ANKARA Turkey's government will prioritise the economy, including bringing down inflation and unemployment, and will not take tax measures that could further stoke consumer price growth, Finance Minister Naci Agbal told Reuters on Tuesday.
Speaking two days after Turks voted by a narrow margin to change the constitution and hand President Tayyip Erdogan sweeping new powers, Agbal said government incentives are designed to boost the private sector, and that the ruling AK Party does not want public sector-driven economic growth.
"The economy will be the No.1 item on the agenda. At the point where we are, bringing down inflation and unemployment are among the important priorities," Agbal said.
"We do not desire a growth outlook through the work and spending of the public sector. If growth is going to head towards the target, let's achieve growth with temporary or lasting support solely to private sector investment and production."
Erdogan declared victory in the referendum on Sunday, after unofficial results showed 51.5 percent of voters had backed the constitutional changes to replace Turkey's parliamentary system with an all-powerful presidency and abolish the office of prime minister. The main opposition said the vote as marred by irregularities and they would challenge its result.

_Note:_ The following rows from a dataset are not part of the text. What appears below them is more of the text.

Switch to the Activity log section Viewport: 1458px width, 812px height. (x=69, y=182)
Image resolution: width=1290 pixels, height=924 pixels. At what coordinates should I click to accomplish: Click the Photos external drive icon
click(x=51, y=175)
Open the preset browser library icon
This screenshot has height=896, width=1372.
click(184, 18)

The AKP has said that victory for the referendum would allow the government to quickly roll out investor-friendly structural reforms - such as to the labour market and the tax code - but investors have been skeptical, seeing the likelihood of more delays and policy gridlock.
While the government wants to boost growth - economic expansion cooled to 2.9 percent last year, from a revised 6.06 percent a year earlier, hit by aftershocks from the July 15 failed coup - it also wants to keep prices in check.
Inflation soared to an 8-1/2 year high of 11.29 percent in March, as chronic weakness in the lira currency stoked a surge in consumer prices.
Erdogan has responded by declaring himself an "enemy" of interest rates and saying that high interest rates are the cause of inflation, a stance at odds with orthodox economics.